Jakarta – Ketegangan geopolitik di Timur Tengah, yang melibatkan Amerika Serikat, Israel, dan Iran, tentu saja menimbulkan kekhawatiran. Terutama bagi nasib pekerja migran Indonesia (PMI) yang jumlahnya ribuan di kawasan itu. Pemerintah, lewat Menteri Pelindungan Pekerja Migran Indonesia (P2MI) Mukhtarudin, menyatakan mereka tak akan tinggal diam.
Negara, kata Mukhtarudin, takkan menunggu situasi memburuk baru bertindak. “Sejak awal eskalasi, kami telah mengaktifkan mekanisme crisis management,” tegasnya dalam keterangan tertulis yang diterima media, Selasa (3/3/2026).
Pemantauan, menurutnya, sudah berjalan setiap hari.
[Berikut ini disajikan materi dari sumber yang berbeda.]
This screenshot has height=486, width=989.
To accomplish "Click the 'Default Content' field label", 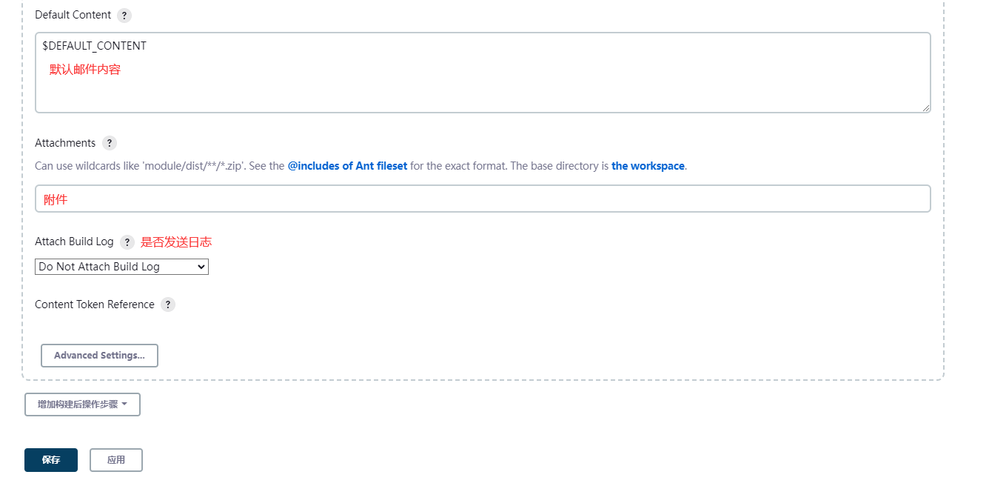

Semua dilakukan secara terintegrasi dengan Kementerian Luar Negeri dan seluruh Perwakilan RI di lapangan.
Di sisi lain, langkah konkret pun segera diambil. Kementerian P2MI lewat Ditjen Pelindungan membentuk Tim Crisis Monitoring Geopolitik. Tugasnya? Mendata dan memutakhirkan informasi secara real-time soal kondisi PMI di negara-negara terdampak. Wilayah seperti Qatar dan area di sekitar instalasi militer jadi perhatian khusus.
“Kami menyiapkan berbagai skenario, termasuk evakuasi dan pengetatan penempatan,” ujar Mukhtarudin. Semua rencana, klaimnya, disusun berdasarkan fakta di lapangan, koordinasi diplomatik yang ketat, dan tentu saja prinsip kehati-hatian.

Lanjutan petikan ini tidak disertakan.